Task to carry out: Only the lines with the string "System" are needed; return each of them from the entries below.

(Saved data entries)
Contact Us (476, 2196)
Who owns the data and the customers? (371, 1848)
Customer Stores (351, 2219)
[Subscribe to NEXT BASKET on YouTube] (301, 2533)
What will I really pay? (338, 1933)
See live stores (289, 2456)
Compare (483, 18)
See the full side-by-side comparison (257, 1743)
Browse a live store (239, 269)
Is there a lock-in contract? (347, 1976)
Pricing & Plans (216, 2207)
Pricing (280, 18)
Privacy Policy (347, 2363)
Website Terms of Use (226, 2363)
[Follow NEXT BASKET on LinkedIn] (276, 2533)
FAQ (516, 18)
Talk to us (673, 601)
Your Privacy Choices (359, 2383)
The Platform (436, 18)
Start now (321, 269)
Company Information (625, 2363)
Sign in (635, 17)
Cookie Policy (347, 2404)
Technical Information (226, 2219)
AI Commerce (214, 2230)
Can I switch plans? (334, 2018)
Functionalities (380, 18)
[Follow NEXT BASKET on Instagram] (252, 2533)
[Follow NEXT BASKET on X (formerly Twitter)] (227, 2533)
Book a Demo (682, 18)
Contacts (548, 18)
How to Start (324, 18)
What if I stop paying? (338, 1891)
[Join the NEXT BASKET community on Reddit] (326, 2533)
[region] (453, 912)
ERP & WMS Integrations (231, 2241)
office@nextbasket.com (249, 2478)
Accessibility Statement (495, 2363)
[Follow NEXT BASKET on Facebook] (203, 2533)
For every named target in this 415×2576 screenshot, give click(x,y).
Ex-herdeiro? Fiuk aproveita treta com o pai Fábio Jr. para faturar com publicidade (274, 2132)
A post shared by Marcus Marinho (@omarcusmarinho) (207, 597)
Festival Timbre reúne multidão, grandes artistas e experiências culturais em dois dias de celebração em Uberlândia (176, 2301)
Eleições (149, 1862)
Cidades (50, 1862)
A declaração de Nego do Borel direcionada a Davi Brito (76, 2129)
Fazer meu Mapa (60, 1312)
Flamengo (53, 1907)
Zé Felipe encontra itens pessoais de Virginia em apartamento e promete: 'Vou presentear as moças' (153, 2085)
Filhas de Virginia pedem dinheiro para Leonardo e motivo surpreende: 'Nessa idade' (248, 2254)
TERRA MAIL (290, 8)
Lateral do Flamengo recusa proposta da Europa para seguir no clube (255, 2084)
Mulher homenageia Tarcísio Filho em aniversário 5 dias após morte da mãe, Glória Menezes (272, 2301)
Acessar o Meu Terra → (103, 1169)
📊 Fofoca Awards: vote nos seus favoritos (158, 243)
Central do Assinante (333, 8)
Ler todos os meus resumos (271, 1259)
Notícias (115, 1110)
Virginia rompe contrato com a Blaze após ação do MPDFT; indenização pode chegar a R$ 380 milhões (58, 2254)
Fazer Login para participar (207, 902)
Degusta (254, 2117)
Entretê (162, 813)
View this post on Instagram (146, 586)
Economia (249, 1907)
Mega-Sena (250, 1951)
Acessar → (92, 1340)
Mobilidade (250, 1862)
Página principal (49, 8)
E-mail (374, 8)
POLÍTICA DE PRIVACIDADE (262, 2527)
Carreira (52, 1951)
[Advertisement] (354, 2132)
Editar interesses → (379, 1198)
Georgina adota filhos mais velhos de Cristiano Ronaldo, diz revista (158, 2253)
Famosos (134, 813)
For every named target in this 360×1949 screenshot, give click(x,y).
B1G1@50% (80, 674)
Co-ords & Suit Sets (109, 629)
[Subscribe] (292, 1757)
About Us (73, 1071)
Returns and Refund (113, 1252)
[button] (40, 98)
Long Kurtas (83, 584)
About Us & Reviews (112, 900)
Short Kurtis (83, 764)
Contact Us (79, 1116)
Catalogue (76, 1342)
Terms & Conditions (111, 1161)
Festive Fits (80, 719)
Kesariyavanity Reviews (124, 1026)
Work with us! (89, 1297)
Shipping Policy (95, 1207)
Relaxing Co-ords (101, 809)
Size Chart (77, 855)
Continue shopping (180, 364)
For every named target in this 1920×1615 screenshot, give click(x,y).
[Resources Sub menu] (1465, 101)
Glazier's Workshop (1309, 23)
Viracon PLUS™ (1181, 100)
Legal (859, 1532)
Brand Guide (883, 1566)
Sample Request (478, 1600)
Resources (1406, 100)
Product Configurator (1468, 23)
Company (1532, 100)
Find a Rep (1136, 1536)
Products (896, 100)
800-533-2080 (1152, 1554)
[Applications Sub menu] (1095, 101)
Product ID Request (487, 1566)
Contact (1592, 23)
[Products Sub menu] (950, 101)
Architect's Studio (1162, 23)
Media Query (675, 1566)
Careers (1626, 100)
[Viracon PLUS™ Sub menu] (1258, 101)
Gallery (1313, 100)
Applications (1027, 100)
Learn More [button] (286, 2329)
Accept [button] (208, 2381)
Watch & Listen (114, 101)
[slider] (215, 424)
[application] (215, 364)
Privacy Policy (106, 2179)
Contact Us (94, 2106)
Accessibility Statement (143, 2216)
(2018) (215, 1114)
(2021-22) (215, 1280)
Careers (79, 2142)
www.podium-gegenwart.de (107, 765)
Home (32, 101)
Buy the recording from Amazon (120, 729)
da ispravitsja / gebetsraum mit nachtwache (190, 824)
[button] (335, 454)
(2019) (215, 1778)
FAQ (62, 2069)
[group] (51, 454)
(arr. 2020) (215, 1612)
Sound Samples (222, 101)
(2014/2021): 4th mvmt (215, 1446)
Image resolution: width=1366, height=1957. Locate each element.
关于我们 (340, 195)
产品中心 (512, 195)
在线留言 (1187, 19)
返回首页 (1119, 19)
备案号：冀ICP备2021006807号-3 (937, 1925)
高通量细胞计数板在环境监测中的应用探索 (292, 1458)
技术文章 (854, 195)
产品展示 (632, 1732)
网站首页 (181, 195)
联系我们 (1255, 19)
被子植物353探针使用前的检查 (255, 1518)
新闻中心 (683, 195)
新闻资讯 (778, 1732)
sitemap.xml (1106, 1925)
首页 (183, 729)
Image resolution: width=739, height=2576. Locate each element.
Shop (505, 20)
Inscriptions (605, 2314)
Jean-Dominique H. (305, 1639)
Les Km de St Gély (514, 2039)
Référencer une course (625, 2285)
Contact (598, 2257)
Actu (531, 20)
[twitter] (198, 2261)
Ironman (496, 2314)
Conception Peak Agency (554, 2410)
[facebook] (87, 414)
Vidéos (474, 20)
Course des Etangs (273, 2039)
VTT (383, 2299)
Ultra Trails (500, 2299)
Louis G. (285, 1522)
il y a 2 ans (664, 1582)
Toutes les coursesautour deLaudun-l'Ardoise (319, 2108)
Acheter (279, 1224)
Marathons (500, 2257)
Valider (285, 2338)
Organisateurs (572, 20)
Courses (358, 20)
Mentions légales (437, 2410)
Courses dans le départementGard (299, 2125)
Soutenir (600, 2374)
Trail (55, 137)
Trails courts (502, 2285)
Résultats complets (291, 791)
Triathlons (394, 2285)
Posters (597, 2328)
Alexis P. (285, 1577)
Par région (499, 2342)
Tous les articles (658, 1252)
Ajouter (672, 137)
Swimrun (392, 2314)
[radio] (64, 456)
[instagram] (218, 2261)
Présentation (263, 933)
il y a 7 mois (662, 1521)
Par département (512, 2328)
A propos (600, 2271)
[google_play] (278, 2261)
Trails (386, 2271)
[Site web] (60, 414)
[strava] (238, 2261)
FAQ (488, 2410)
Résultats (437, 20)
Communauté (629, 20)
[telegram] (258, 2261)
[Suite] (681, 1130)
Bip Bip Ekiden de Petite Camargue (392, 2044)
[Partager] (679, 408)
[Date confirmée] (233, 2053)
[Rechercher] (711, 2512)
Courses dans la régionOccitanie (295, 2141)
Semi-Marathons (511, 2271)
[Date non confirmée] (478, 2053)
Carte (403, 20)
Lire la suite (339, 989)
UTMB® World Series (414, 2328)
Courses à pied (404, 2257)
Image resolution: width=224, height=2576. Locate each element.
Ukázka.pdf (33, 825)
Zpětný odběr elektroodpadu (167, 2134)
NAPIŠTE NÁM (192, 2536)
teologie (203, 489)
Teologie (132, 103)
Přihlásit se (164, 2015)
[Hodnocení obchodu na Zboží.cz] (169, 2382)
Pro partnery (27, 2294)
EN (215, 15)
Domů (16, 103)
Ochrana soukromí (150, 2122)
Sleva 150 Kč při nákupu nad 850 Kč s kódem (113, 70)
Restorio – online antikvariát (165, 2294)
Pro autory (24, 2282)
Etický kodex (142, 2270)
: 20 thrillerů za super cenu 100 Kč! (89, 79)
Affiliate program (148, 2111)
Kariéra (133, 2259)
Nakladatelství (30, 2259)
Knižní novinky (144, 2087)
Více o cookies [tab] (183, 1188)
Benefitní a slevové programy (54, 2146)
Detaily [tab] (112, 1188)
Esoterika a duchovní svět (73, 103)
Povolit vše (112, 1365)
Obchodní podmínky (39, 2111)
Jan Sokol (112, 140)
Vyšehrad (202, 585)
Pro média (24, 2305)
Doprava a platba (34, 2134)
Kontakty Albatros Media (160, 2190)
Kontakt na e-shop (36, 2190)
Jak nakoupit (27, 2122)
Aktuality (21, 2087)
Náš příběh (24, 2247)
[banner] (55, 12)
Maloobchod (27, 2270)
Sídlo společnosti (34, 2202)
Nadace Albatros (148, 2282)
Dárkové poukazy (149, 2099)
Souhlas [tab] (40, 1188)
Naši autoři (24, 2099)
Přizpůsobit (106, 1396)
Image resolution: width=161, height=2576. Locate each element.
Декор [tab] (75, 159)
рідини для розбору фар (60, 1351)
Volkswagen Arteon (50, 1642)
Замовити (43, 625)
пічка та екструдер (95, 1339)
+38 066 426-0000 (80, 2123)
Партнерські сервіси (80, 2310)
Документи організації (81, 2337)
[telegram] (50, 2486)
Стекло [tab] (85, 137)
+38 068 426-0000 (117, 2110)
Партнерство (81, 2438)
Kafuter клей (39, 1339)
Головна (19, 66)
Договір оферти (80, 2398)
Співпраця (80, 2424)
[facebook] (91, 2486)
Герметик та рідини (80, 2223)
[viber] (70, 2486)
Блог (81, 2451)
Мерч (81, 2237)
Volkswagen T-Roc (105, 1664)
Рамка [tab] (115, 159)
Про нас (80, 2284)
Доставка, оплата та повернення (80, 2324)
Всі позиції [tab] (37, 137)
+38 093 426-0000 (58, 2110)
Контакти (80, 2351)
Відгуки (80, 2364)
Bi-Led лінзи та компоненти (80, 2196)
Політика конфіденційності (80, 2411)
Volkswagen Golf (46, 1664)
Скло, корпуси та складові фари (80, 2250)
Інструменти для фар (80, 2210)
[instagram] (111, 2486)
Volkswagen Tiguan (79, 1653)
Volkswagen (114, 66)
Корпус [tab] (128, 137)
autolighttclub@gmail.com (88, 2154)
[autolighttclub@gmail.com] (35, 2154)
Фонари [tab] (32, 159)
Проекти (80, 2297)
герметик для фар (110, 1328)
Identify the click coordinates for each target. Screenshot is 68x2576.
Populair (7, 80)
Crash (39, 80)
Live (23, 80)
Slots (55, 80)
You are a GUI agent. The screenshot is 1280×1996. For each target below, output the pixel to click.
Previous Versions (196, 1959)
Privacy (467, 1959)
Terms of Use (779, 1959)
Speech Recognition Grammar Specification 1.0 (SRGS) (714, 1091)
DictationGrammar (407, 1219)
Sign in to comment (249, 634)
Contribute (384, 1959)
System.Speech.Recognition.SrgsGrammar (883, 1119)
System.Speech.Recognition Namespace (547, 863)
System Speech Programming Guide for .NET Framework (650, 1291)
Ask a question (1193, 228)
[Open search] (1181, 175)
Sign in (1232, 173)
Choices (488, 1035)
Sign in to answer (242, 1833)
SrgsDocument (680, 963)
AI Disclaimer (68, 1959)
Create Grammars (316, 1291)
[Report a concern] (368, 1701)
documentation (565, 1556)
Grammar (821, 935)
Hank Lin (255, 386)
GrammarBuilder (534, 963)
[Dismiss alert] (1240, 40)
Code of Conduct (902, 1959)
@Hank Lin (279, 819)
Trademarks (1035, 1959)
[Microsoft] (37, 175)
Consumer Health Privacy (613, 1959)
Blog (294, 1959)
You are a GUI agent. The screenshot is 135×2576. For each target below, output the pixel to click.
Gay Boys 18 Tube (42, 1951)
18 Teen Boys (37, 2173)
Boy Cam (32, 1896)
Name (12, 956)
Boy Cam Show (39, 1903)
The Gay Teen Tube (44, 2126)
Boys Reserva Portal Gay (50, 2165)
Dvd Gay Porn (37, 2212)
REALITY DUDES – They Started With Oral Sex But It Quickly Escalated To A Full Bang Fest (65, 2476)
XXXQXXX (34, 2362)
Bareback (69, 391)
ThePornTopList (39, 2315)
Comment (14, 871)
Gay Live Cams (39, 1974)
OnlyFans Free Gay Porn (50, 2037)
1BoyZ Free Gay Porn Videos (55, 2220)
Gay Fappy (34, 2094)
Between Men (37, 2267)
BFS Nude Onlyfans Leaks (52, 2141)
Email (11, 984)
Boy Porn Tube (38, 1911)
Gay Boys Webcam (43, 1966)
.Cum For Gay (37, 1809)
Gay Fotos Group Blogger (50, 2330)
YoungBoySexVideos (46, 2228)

Answer box:
System.Speech.Recognition.SrgsGrammar (883, 1119)
System.Speech.Recognition Namespace (547, 863)
System Speech Programming Guide for .NET Framework (650, 1291)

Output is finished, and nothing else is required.